** Opening Data listing block **

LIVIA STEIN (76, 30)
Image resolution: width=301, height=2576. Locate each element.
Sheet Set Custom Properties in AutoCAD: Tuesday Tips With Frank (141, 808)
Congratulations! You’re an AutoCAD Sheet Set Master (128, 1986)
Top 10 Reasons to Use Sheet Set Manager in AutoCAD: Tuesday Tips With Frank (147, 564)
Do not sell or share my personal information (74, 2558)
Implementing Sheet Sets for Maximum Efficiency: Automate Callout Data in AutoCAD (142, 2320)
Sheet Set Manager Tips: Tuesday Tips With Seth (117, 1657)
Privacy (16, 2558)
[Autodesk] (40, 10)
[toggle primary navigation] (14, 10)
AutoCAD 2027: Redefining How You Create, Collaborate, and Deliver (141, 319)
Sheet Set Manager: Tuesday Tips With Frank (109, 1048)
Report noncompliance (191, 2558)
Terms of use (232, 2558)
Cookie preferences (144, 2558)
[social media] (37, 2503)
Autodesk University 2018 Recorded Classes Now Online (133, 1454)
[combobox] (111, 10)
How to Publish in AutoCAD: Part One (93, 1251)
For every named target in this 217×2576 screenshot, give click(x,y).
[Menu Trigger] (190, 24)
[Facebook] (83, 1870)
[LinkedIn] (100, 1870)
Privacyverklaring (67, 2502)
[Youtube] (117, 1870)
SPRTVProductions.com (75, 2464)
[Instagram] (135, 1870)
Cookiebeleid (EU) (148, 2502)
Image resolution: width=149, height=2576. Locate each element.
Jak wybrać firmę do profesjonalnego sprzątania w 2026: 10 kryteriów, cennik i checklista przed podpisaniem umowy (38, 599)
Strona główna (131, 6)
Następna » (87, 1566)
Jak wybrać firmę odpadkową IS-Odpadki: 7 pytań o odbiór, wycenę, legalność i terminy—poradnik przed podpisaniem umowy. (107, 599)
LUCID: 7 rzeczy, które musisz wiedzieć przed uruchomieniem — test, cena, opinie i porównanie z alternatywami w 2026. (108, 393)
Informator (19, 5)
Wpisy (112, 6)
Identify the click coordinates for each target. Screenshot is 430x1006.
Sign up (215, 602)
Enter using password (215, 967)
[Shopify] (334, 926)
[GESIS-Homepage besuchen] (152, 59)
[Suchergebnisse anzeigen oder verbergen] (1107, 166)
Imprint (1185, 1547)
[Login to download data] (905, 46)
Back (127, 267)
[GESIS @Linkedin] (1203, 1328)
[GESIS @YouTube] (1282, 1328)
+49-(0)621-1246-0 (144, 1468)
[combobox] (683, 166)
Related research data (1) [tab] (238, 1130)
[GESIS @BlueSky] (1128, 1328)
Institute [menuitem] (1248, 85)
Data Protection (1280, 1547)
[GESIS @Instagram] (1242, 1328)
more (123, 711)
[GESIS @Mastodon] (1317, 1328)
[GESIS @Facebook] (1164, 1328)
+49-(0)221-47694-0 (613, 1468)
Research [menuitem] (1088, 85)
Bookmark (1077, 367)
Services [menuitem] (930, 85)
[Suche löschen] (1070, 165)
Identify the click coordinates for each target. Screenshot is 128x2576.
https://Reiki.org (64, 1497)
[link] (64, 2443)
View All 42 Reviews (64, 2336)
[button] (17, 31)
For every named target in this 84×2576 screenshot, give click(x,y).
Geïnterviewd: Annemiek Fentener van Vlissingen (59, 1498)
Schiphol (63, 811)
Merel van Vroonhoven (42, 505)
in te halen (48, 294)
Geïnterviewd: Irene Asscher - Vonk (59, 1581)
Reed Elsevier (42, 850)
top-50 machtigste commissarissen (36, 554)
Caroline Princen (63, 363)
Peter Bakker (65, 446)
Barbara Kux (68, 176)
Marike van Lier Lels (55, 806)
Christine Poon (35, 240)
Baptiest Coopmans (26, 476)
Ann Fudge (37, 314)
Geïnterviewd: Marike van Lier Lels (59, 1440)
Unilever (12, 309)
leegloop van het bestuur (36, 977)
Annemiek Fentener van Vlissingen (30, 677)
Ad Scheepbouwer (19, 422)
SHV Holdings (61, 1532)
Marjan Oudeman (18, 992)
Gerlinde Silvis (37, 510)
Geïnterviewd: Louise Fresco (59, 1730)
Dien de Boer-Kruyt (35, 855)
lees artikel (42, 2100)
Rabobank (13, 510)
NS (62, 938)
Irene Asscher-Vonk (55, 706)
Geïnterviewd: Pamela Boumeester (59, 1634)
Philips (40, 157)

** Closing Data listing block **

**Task statement**.
Write out only the lines from the very start of the entries above to the line that includes "LUCID: 7 rzeczy, które", both ends included, each one unchanged.

**Solution for this exercise**.
LIVIA STEIN (76, 30)
Image resolution: width=301, height=2576. Locate each element.
Sheet Set Custom Properties in AutoCAD: Tuesday Tips With Frank (141, 808)
Congratulations! You’re an AutoCAD Sheet Set Master (128, 1986)
Top 10 Reasons to Use Sheet Set Manager in AutoCAD: Tuesday Tips With Frank (147, 564)
Do not sell or share my personal information (74, 2558)
Implementing Sheet Sets for Maximum Efficiency: Automate Callout Data in AutoCAD (142, 2320)
Sheet Set Manager Tips: Tuesday Tips With Seth (117, 1657)
Privacy (16, 2558)
[Autodesk] (40, 10)
[toggle primary navigation] (14, 10)
AutoCAD 2027: Redefining How You Create, Collaborate, and Deliver (141, 319)
Sheet Set Manager: Tuesday Tips With Frank (109, 1048)
Report noncompliance (191, 2558)
Terms of use (232, 2558)
Cookie preferences (144, 2558)
[social media] (37, 2503)
Autodesk University 2018 Recorded Classes Now Online (133, 1454)
[combobox] (111, 10)
How to Publish in AutoCAD: Part One (93, 1251)
For every named target in this 217×2576 screenshot, give click(x,y).
[Menu Trigger] (190, 24)
[Facebook] (83, 1870)
[LinkedIn] (100, 1870)
Privacyverklaring (67, 2502)
[Youtube] (117, 1870)
SPRTVProductions.com (75, 2464)
[Instagram] (135, 1870)
Cookiebeleid (EU) (148, 2502)
Image resolution: width=149, height=2576. Locate each element.
Jak wybrać firmę do profesjonalnego sprzątania w 2026: 10 kryteriów, cennik i checklista przed podpisaniem umowy (38, 599)
Strona główna (131, 6)
Następna » (87, 1566)
Jak wybrać firmę odpadkową IS-Odpadki: 7 pytań o odbiór, wycenę, legalność i terminy—poradnik przed podpisaniem umowy. (107, 599)
LUCID: 7 rzeczy, które musisz wiedzieć przed uruchomieniem — test, cena, opinie i porównanie z alternatywami w 2026. (108, 393)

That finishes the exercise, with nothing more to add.